**Assigned task**
Would you transcribe the lines running from the one that holds "Task: Click the" to the last line of the records? Leave every picture out.

**Study material**
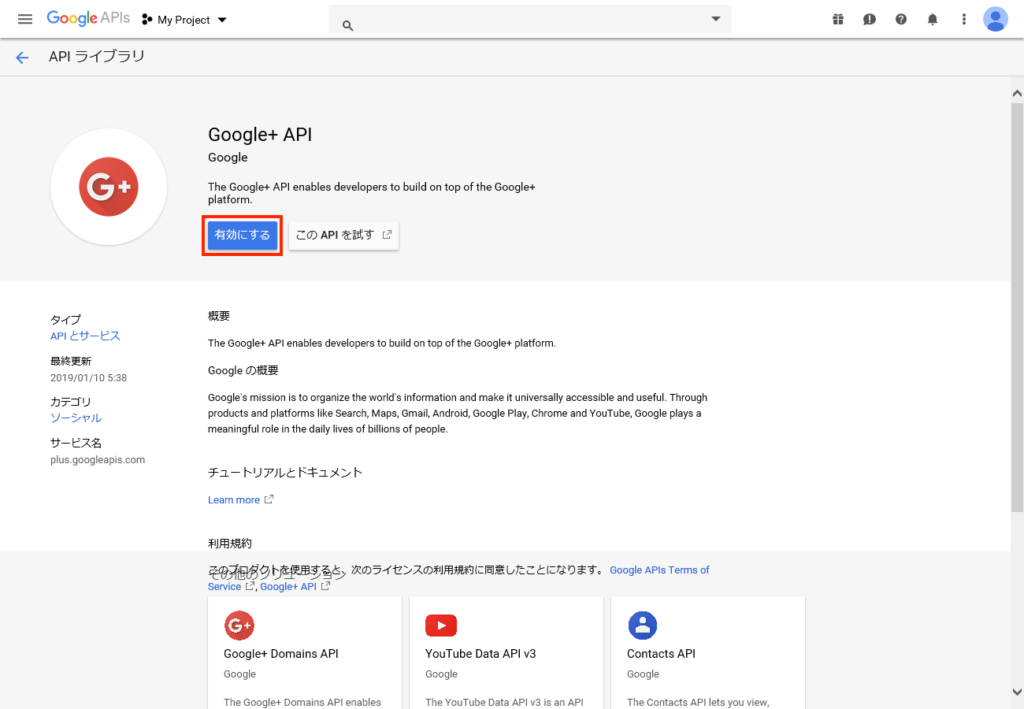Follow the Learn more documentation link
Screen dimensions: 1024x709
pyautogui.click(x=234, y=500)
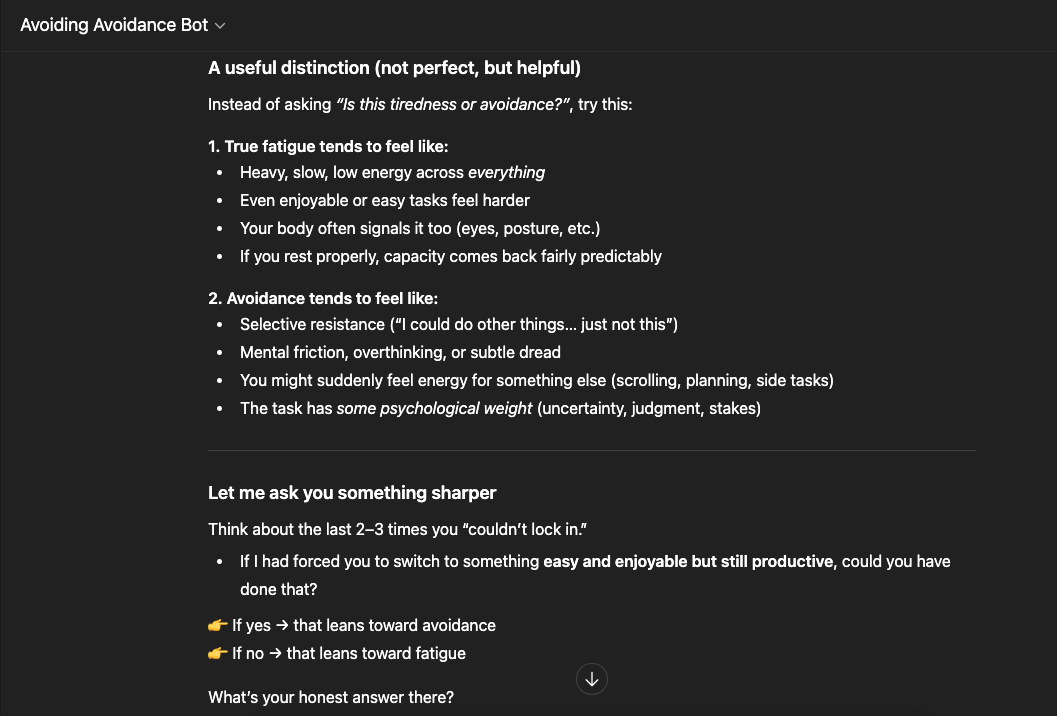Click the 'Let me ask you something sharper' heading
1057x716 pixels.
(352, 493)
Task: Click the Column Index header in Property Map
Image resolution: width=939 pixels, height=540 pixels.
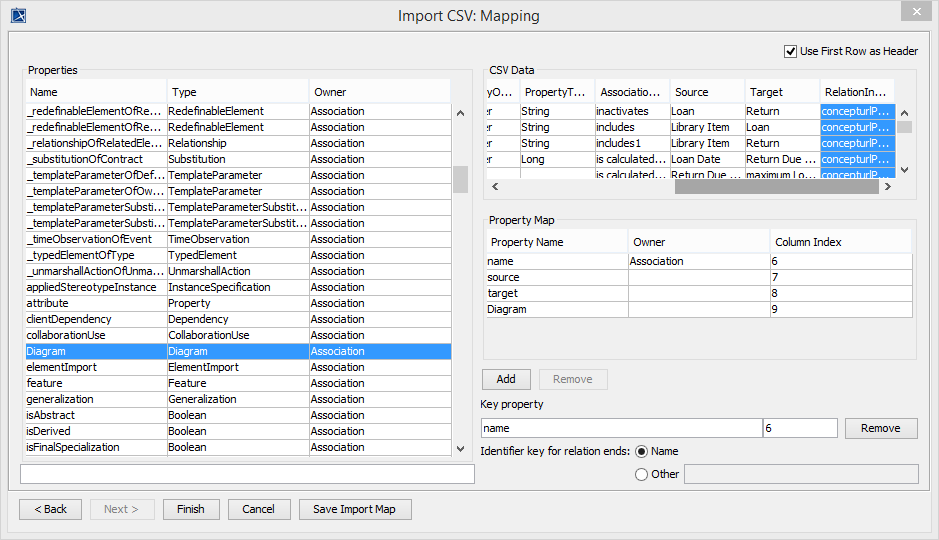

**Exercise solution**
Task: Click the Column Index header in Property Map
Image resolution: width=939 pixels, height=540 pixels.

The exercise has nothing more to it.